A new adventure this year was a trip off-property, to the World of Chocolate on International Drive. I had seen a Groupon for 1/2 price admission, so I thought it would be interesting. The museum was very interesting, with a tour guide telling us the history of chocolate, starting with the first liquid version that the Pre-Columbian Mexicans used to drink. The taste was very bitter, not at all what everyone was expecting! At the end of the tour, you exited into the gift shop and cafe, where there was a myriad of chocolate delectables to choose from. 

Of course, we selected a small box of chocolates to take home, and devoured the most delicious triple chocolate mousse right there in the cafe. I would go back there just for that!
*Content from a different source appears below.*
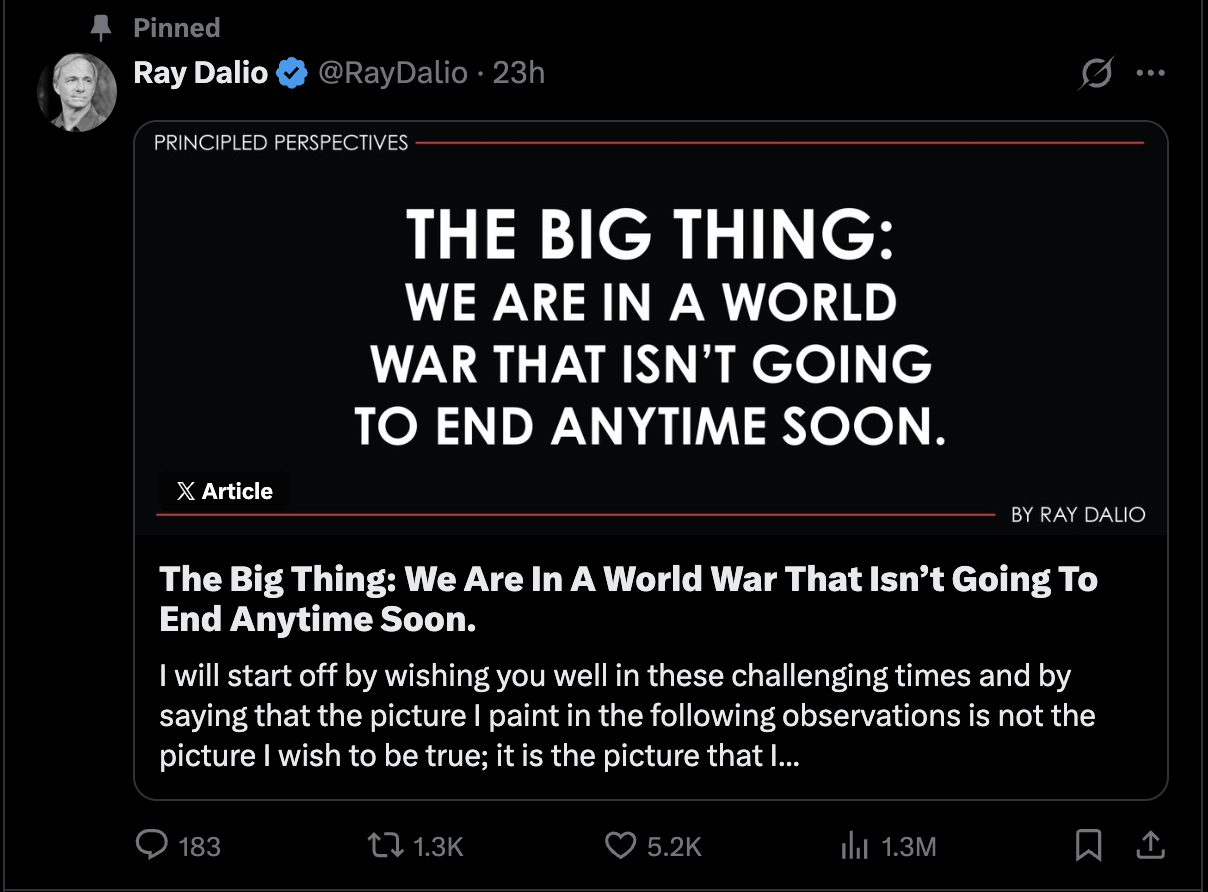Image resolution: width=1208 pixels, height=892 pixels.
Task: Click the article preview text snippet
Action: 627,715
It was a wonderful time, and came to an end too soon, as we said our fond farewells to everyone. We are already planning next year's trip, which we are actually cutting down to 8 nights. We are finding we are getting more and more busy each winter, and, let's face it, Disney is getting pretty pricey. I still love it, but I do feel as if they are really starting to push the envelope with how expensive everything is. We may even, *gasp!* start investigating other areas to have our reunion. Time will tell.
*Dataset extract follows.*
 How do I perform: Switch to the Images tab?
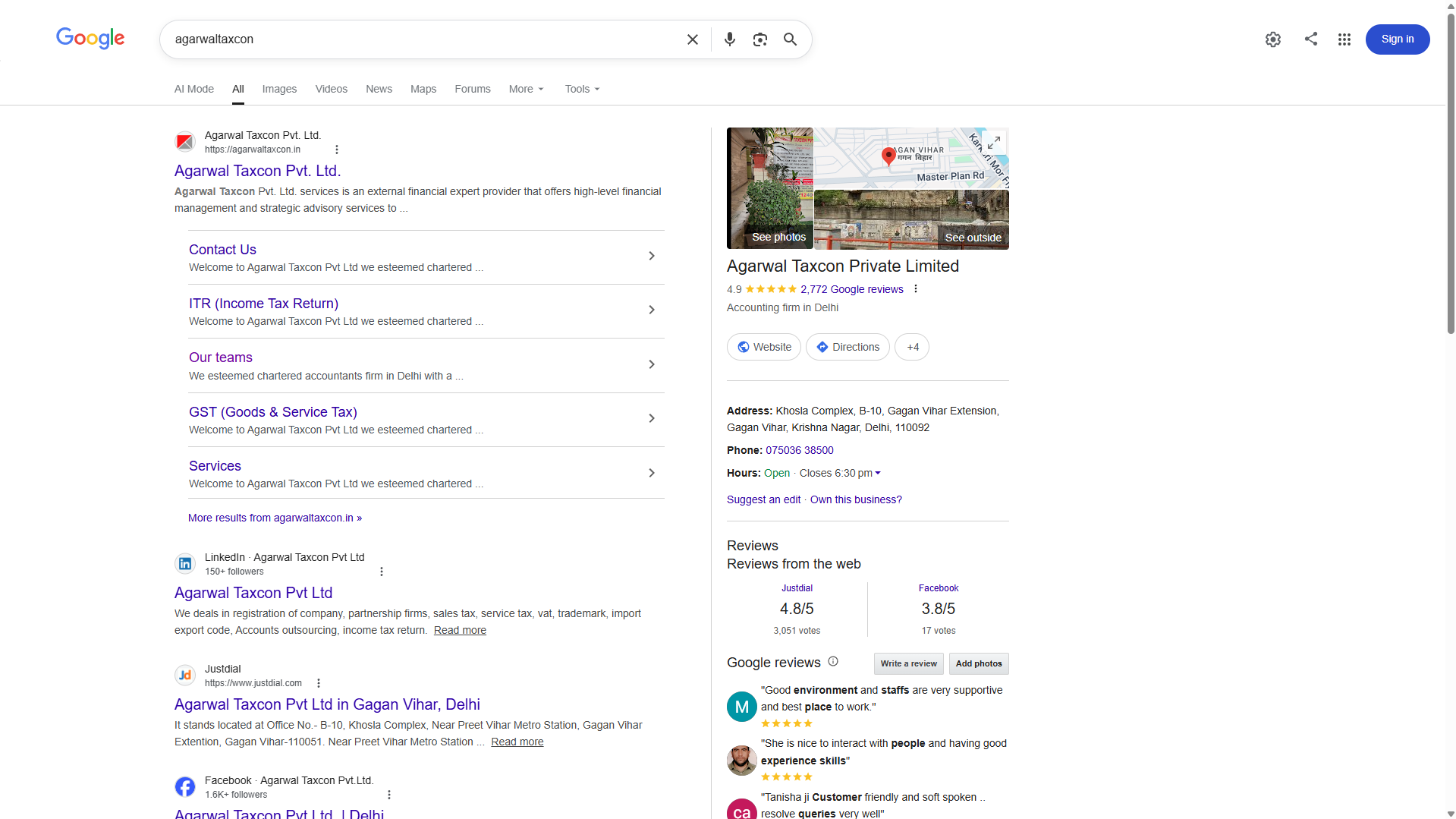279,89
Back home, we've been getting down to business. We had some maintenance to do on the fifth wheel, and stayed at the Escapees campground in Bushnell for a few nights to accomplish these tasks. We really wanted to give it a good cleaning inside and outside. While Al worked on some outside projects, I cleaned and sorted, finishing with a good scrubbing of the wood floors, then moving the furniture off the carpets and cleaning the carpets with a cleaning machine we rented from Publix for the day. It did a really good job. We also had ourselves weighed (the rig, that is) while there, and were quite pleased to find we are well within our limits, and the trailer itself is about 1400 lbs. under the GVWR. The insurance adjuster had come out to inspect the blow-out damage to the sidewall, and approved the estimate for the repair. I was thrilled to death that once the parts were ordered from Grand Design, the repair shop (Register RV in Brooksville) had them in-hand in a week, and we are scheduled next week for the work to be done. I will have to say, I am extraordinarily pleased with the customer service we have received from Grand Design, and so far Register RV has been head-and-shoulders above Lazydays. We haven't had to wait two hours just to speak with a service representative, they have been on top of the work order, and always return a phone call. 

We are currently in the middle of entertaining visitors from New York. My brother and his fiancee arrived last week and stayed for several days. It was very nice getting to know Dottie, and we will be heading back to Long Island in October for the wedding. We currently have our good friend and Al's golfing buddy Ed here for the next week, and yes, there is a lot of golf going on! After Ed leaves, we have a few things on schedule, with Al needed some Mohs surgery on a spot of basal cell on his forehead. We also plan on a day at EPCOT for the Flower and Garden Festival, and March 17 we leave for a week with the trailer for a visit to Curry Hammock State Park in the Florida Keys. 

Our departure date from Florida is set for April 5, and we will be visiting several spots along the coast before heading out west. At this time we have the following plans set in place:

4/5 - 4/8: St. Augustine, FL
4/8 - 4/12: Savannah, GA
4/12 - 4/16: Charleston, SC
4/16 - 4/20: Asheville NC
4/20 - 4/27: Kentucky Horse Park, Lexington, KY
4/27 - 4/29: Lithia Springs COE, IL
5/4 - 5/9: Custer State Park, SD
5/10 - 5/13: Cody, WY
Arriving to the ranch around 5/14.

That should bring everyone up-to-date with our activities and plans at this time! We hope the winter is being kind to everyone, and I will have more to post after our trip to the Keys :-).